Journal of Intensive and Critical Care Open Access

Keywords

Alcohol withdrawal syndrome; Delirium tremens; Critical illness; Benzodiazepine; Diazepam; Lorazepam; Midazolam

Introduction

In the United States, alcohol withdrawal syndrome (AWS) presents in roughly 16-31% of patients in ICUs [1,2]. While there are few prospective randomized studies of critically patients with AWS, symptom-triggered benzodiazepines administration has become a standard of care [3-5]. Some studies have suggested that long-acting benzodiazepines have the greatest evidence base for effectiveness [5,6]. We hypothesized that scheduled or symptom-titrated long-acting benzodiazepine (diazepam) compared to symptom-triggered short-acting benzodiazepines would: a) reduce total benzodiazepine requirements, b) reduce length of stay, and c). reduce medication costs for critically ill AWS patients.

Methods

The Lawrence & Memorial Institutional Review Board deemed this non-interventional records review exempt per regulation HHS46.101. The hospital uses symptom-triggered benzodiazepine administration for care of ICU and wards patients with AWS. In the ICU, the MINDS (Minnesota detoxification) scale is used until patients approach readiness for transfer to wards at which point their medications are subsequently symptom-titrated using the CIWA (clinical institute withdrawal assessment) score. In the ICU, endotracheal intubation is deferred, at clinicians’ discretion, for worsening gas exchange and/or airway incompetence.

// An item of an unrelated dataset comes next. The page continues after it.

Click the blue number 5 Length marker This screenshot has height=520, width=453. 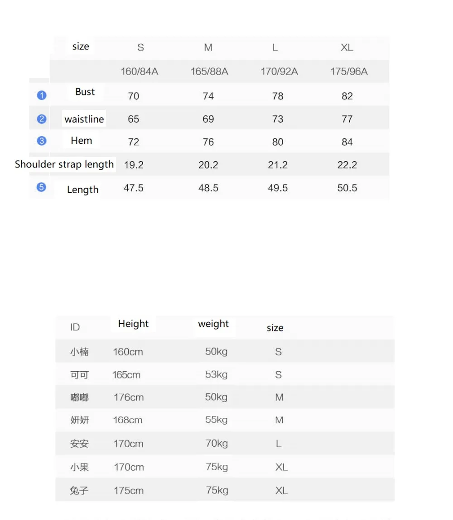(41, 187)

The ICU at Lawrence & Memorial maintains a logbook of admitted patients and their primary diagnoses. Electronic records of patients admitted for AWS between January 2014 and December 2015 were examined. Demographic, physiologic, treatment and outcomes data were extracted and APACHEII scores were computed for the first 24 h of ICU admission. The total quantity of midazolam, lorazepam and diazepam were recorded and adjusted to “lorazepam equivalents” (LE) where 1 mg lorazepam=2 mg midazolam=5 mg diazepam. Other administered medications, including paraldehyde, valproate, clonidine, metoprolol and haloperidol, were also recorded. Clinical outcomes of interest included seizures, pneumonia during ICU stay the need for endotracheal intubation and length of hospital stay. Patients receiving no scheduled diazepam and lower ad hoc doses (i.e., <20 mg, <40 mg total) were compared to those receiving scheduled diazepam in higher doses by univariate analyses. Multiple logistic regression analyses were performed to adjust for acuity of illness and physiologically plausible effectors on outcomes (mainly total administered benzodiazepine and length of stay). A P less than 0.05 were considered statistically significant.

Results

67 participants (20 female) averaged 48.9 ± (SE) 1.4 years and APACHE II 2.7 ± 0.3 (Table 1). Mean hospital length of stay was 7.8 d and patients received an average of 130 ± 26 mg LE (18.7 ± 2.0 mg LE/d). Ten patients required endotracheal intubation, 2 were diagnosed with pneumonia and 10 had seizures. All patients survived to hospital discharge.

	n=67
Age, years	48.9 ± 1.4
APACHE II score	2.7 ± 0.3
ICU length of stay, days	7.8
Sex
Male	47
Female	20
Seizures	10
O2 assisted	8
Pneumonia	2
#treated with diazepam	21
Additional meds
Paraldehyde	1
Valproate	5
Clonidine	19
Metoprolol	3
Haloperidol	30

Table 1: Characteristics of AWS patients.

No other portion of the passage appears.